_DESCRIPTION OF THE TASK_:
Rewrite the lines starting at the one that contains "Viewport: 839px width, 361px height." and ending at the end of the lines, replacing "slider handle" with "slider thumb" and leaving everything else unchanged.

::::

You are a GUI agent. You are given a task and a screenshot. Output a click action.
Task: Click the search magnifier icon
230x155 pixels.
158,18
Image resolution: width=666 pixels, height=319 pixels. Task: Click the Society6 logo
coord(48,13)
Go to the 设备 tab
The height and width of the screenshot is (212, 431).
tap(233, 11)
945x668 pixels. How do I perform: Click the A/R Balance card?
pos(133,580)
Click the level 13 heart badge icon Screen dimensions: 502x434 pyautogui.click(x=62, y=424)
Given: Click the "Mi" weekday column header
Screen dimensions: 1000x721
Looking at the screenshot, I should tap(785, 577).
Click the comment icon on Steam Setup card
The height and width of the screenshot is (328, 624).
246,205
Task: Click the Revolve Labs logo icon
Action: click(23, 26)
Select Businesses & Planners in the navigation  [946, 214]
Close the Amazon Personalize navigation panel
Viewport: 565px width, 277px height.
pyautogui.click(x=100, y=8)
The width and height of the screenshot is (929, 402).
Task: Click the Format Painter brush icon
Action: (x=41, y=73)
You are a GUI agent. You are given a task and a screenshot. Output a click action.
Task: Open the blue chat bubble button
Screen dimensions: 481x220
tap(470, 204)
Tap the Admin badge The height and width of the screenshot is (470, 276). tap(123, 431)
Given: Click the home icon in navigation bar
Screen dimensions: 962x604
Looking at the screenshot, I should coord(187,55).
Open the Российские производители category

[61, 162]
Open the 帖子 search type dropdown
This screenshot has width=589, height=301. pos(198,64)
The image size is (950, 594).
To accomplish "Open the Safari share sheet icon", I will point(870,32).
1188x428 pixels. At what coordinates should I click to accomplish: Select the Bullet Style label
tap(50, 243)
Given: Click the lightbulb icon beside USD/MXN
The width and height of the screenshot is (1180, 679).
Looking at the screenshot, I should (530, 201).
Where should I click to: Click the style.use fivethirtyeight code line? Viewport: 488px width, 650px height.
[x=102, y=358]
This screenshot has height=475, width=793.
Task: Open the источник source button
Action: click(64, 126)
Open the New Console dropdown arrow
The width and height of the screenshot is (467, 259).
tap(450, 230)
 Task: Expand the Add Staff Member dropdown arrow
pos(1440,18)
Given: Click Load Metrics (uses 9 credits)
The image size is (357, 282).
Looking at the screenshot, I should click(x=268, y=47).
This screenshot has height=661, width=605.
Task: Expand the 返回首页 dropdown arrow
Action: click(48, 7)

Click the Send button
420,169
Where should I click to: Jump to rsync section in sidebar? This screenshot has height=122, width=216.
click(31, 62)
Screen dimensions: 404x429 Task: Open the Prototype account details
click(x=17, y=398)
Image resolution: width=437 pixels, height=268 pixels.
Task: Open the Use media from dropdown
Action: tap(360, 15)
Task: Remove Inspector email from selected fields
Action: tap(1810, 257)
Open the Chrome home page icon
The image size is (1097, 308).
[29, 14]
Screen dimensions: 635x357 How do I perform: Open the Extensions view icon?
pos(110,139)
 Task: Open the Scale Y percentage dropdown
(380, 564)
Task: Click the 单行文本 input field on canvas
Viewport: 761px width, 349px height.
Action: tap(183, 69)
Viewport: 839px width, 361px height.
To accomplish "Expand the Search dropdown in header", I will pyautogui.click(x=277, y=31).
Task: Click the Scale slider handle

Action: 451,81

::::

_THE COMPLETED TASK_:
Viewport: 839px width, 361px height.
To accomplish "Expand the Search dropdown in header", I will pyautogui.click(x=277, y=31).
Task: Click the Scale slider thumb

Action: 451,81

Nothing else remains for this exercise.